BC Premier Christy Clark not working hard enough for LNG fracking, energy expert says

Last week, some of the biggest players in the North American oil and gas markets gathered at the Four Seasons Hotel in Vancouver for the Canadian Oil and Gas Export Summit. While protesters outside the hotel yelled “No tankers, no pipelines, no tar sands,” industry insiders presented their visions for the future development of the Enbridge Northern Gateway Pipeline project, the Keystone XL pipeline, and Alberta tarsands oil.

This is the final part of a special three-part series on the summit.

BC Premier Christy Clark meets with the leaders of the Haisla First Nation at Kitamaat Village. Photo credit: BC government.

Premier Christy Clark has been busy promoting Liquefied Natural Gas (LNG) recently: she just came back from touring Asia to promote BC's LNG projects, and even suggested that the province's stringent climate targets can be compromised to pave the way for the industry.

Environmentalists decry the high cost of LNG (which involves hydraulic fracturing, also known as “fracking”) in terms of polluted water, massive power requirements and skyrocketing carbon emissions. Yet one energy expert believes Clark is not working nearly hard enough for their interests. 

“I continue to blast Christy and her government that they have not yet hired the proper staff to manage the growth expectation for LNG," said Bill Gwozd, vice president of gas services at Ziff Energy Group.

OilWeek.com called the Calgary-based Ziff Energy Group "one of the foremost research firms tracking the natural gas sector."

“They're still slow and archaic. They complain about budgets. They're not with the program yet. They have to spend the money and get staff to manage it properly."

Gwozd was at the summit to discuss the lucrative potential for British Columbia to become Canada's largest gas producer. He noted that Northeastern BC had the highest potential for growth, and that gas production in the province could "double, triple, quadruple" in the near future. 

He gave a data-rich presentation full of colorful language, referring to news publications as "rags" on several occasions. He forecasted that LNG in BC is poised for major growth in the upcoming years, due to its easy access to premium markets in Asia.

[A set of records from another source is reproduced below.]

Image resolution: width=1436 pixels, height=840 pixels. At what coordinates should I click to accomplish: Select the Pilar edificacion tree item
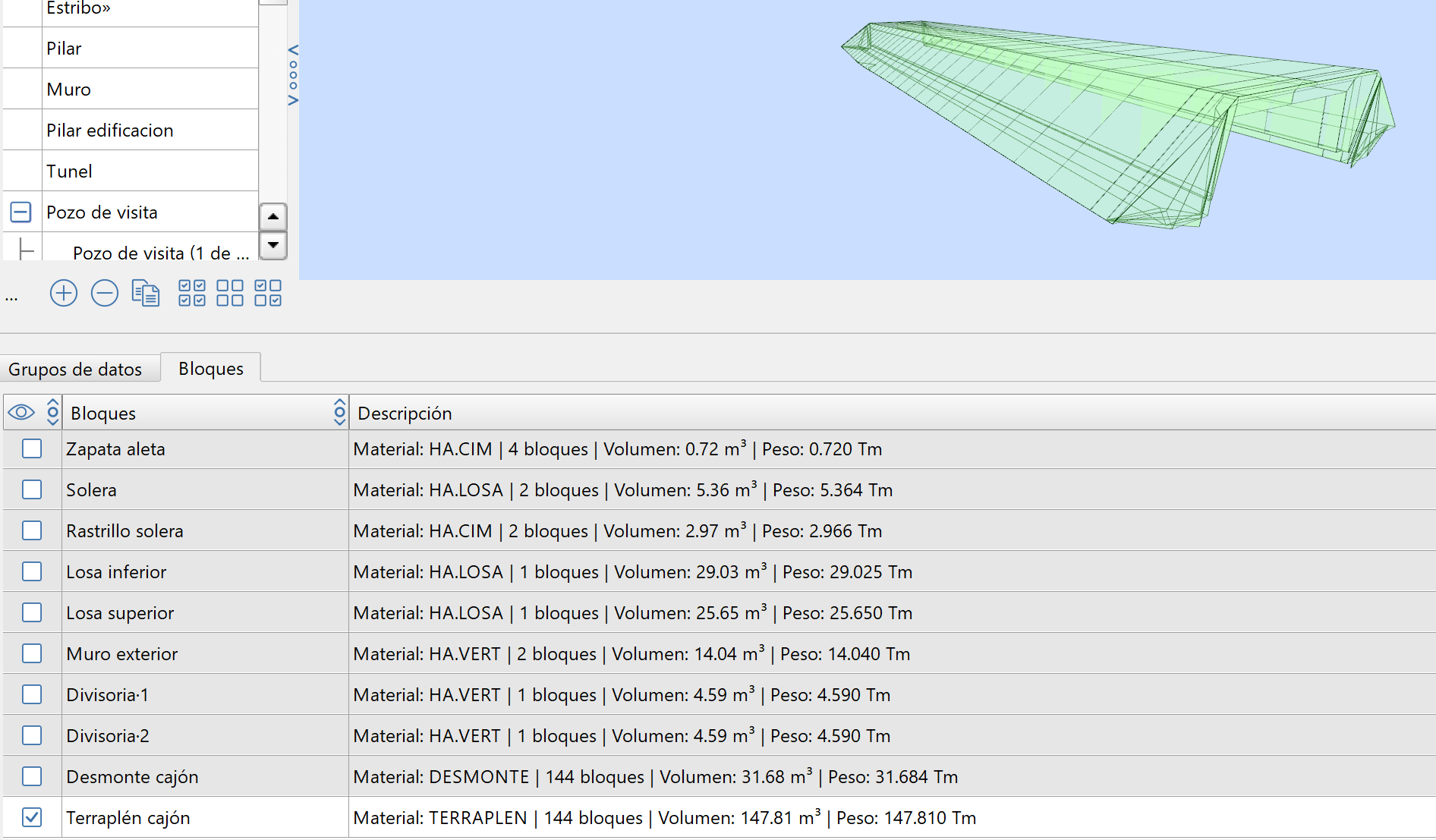tap(110, 131)
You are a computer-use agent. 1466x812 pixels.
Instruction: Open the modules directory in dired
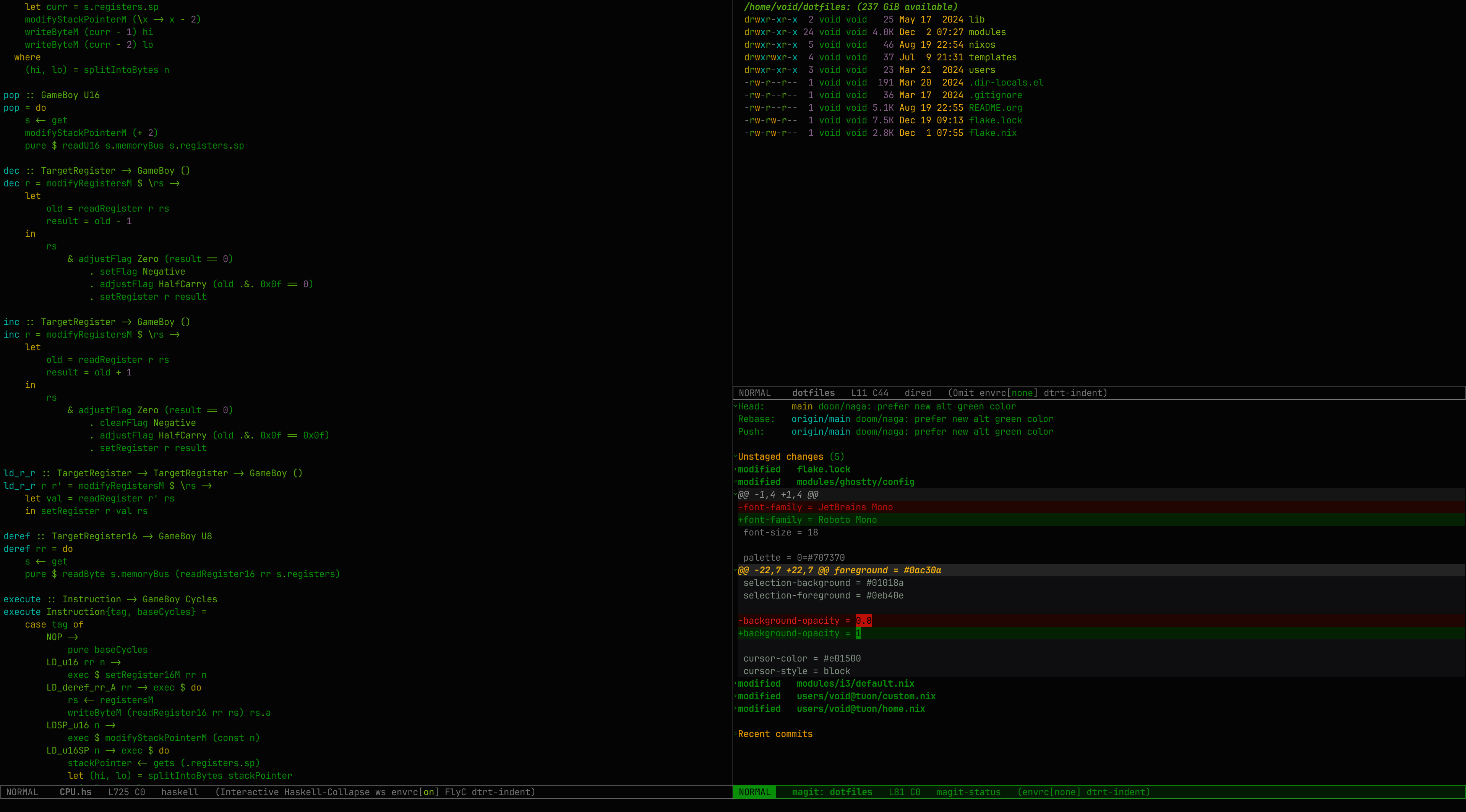click(x=987, y=32)
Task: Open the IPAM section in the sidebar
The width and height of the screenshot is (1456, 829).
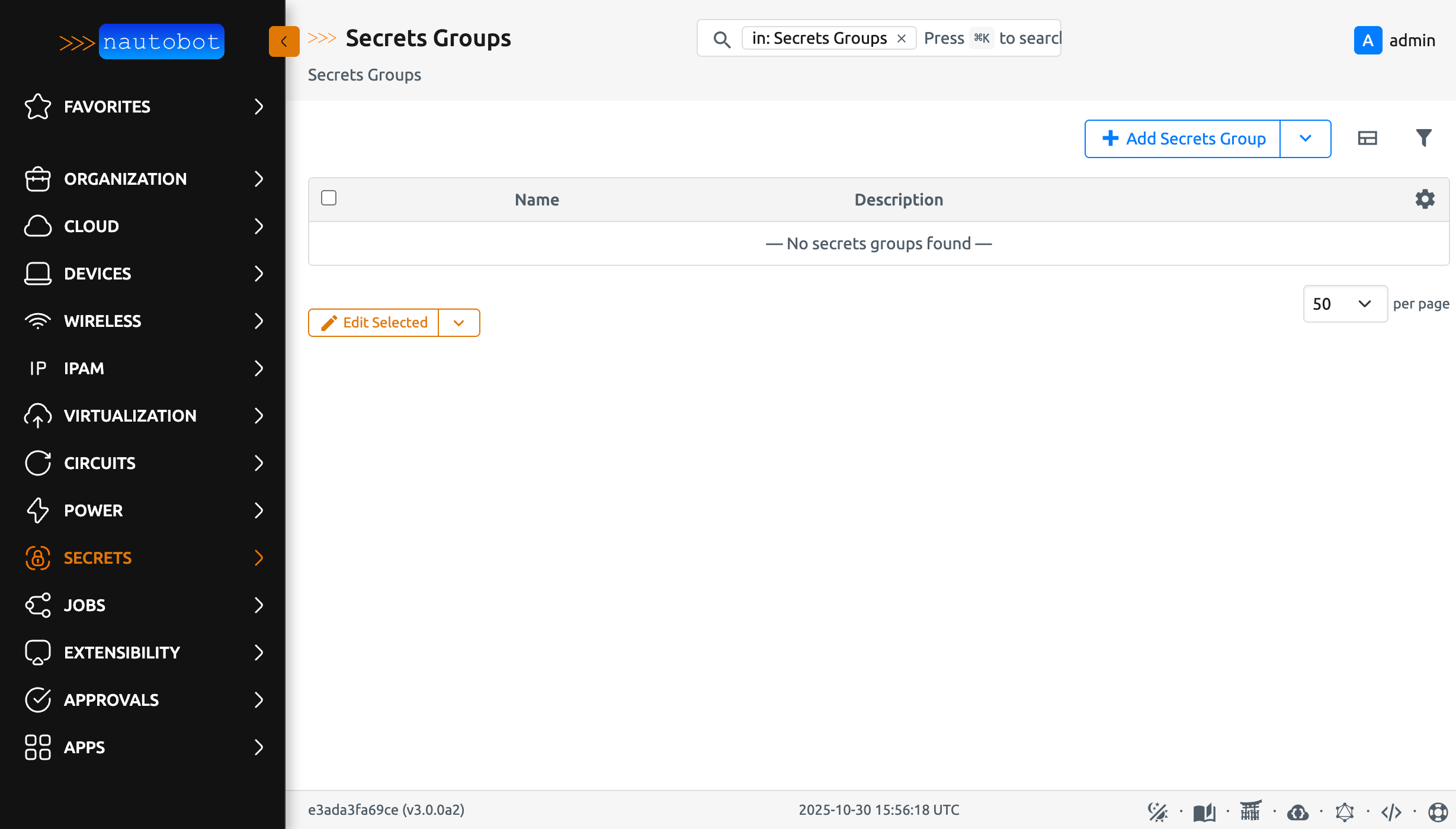Action: coord(84,368)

Kitimat "smack on the money" for LNG

“Folks in Kitimat have the right location. They're smack on the money. They're in areas where they're going to grow,” he said, noting the importance of BC's location on the Pacific Coast. “They have an unfair economic advantage over their counterparts in Gulf of Mexico.”

In his view, Northeast BC will experience an economic boom, the place where his fellow Albertans move for jobs.

"Northeast BC will grow. It's the place where Albertans will migrate to, and the Alberta government will migrate to the BC ministry. Alberta will shrink for gas potential, and BC is going to grow," he said.

Clark plans to have three LNG plants up and running by 2020, but Gwozd thinks the BC government is moving too slowly on this. The project could face significant political opposition because of its environmental consequences. A single LNG terminal and pipeline could put an estimated 3.4 million tonnes of carbon dioxide into the atmosphere per year. Currently, the province is bound by law to cut greenhouse gases by 33 per cent below 2007 levels – also by the year 2020.